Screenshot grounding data
▼▼▼
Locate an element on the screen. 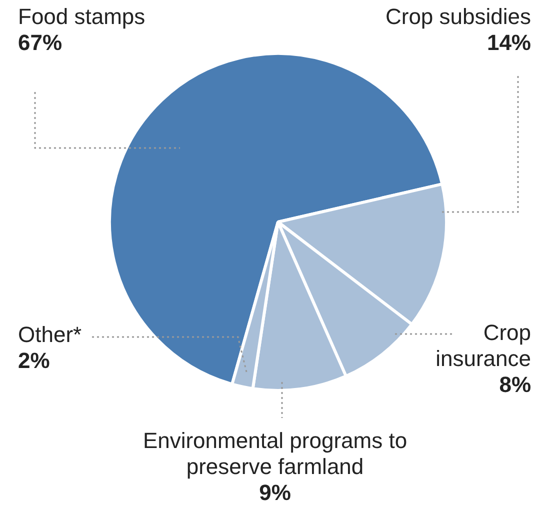  slice-label: Other* is located at coordinates (50, 334).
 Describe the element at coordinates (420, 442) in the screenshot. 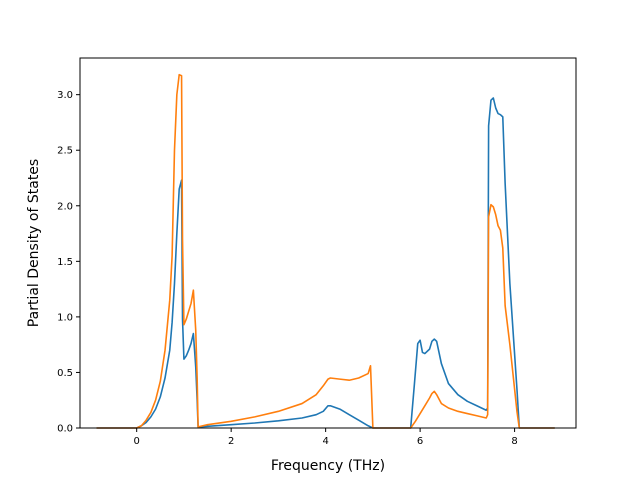

I see `x-tick-label: 6` at that location.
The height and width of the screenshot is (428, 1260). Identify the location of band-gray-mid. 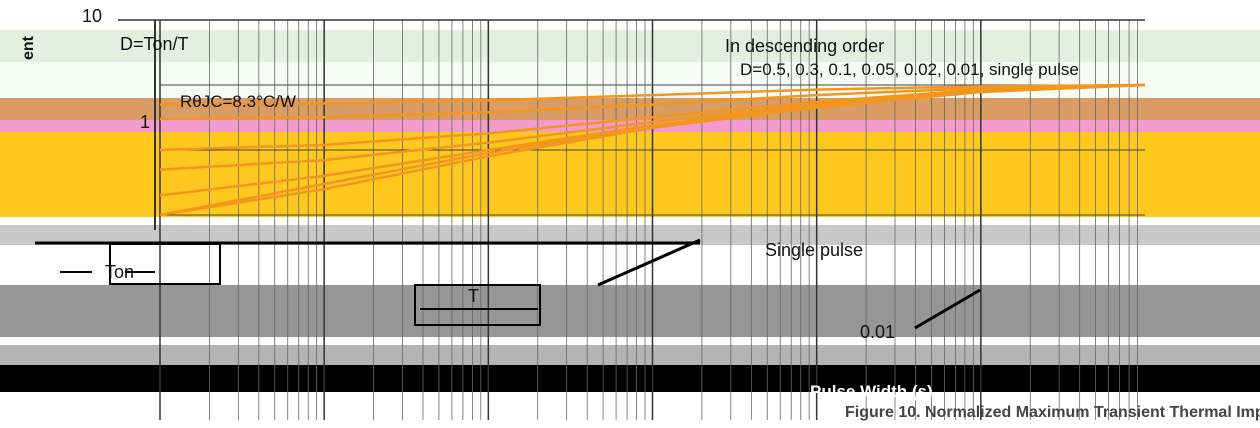
(630, 311).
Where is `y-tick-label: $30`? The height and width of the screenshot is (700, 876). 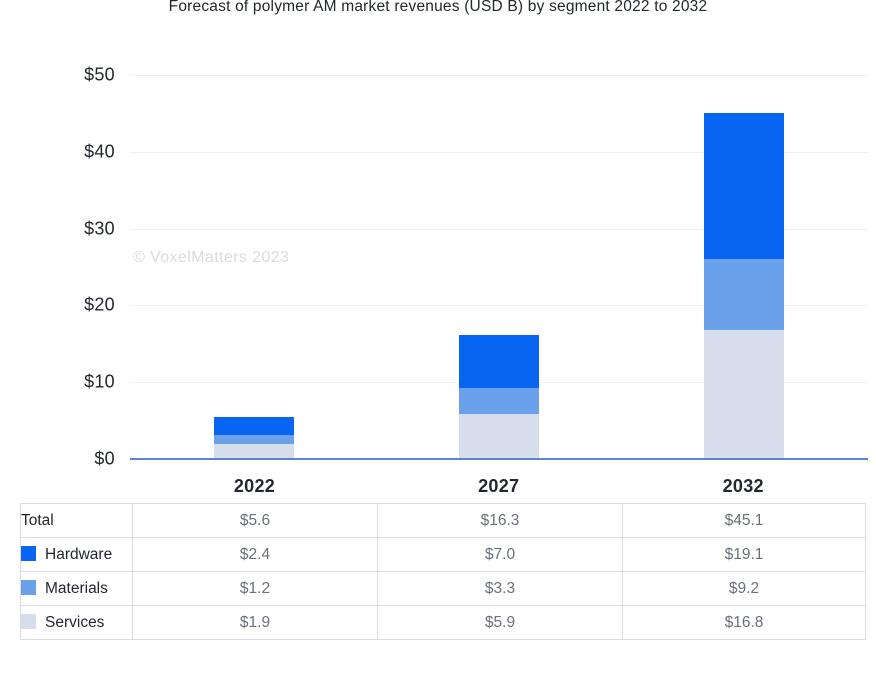 y-tick-label: $30 is located at coordinates (100, 228).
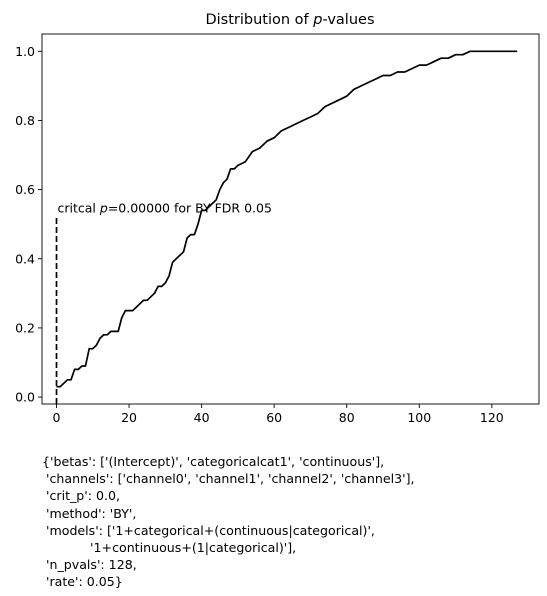 The height and width of the screenshot is (596, 547). Describe the element at coordinates (25, 120) in the screenshot. I see `y-tick-label-4: 0.8` at that location.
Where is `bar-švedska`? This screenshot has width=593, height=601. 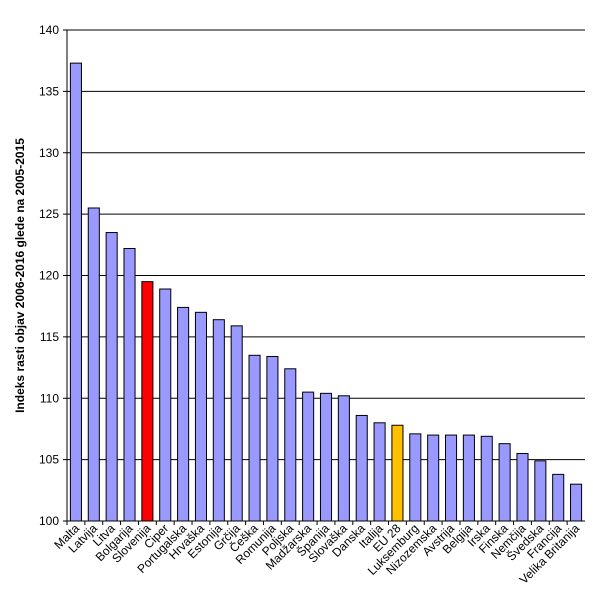 bar-švedska is located at coordinates (540, 491).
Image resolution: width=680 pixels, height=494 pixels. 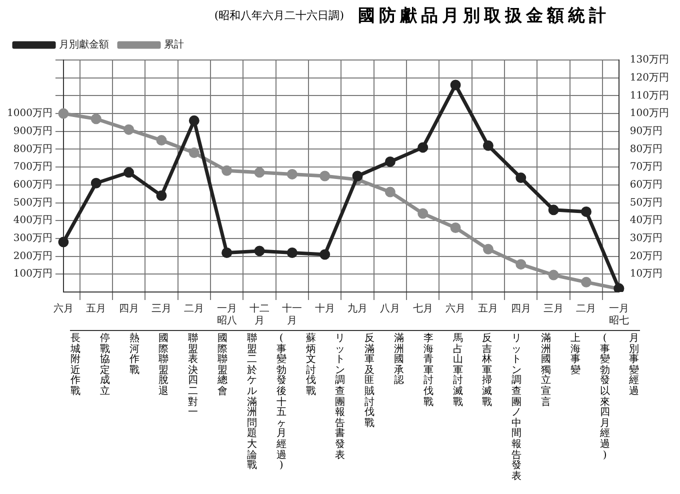 I want to click on y2-tick-label: 20万円, so click(x=646, y=256).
▲▲▲
TO DO » Rewrite the listing from the line containing "The height and width of the screenshot is (428, 1260)." down through the line containing "(630, 311).", replacing "Identify" with "Find" and keeping everything else the same. Leave out the pictures.

TASK ANSWER »
The height and width of the screenshot is (428, 1260). Find the location of band-gray-mid. 
(630, 311).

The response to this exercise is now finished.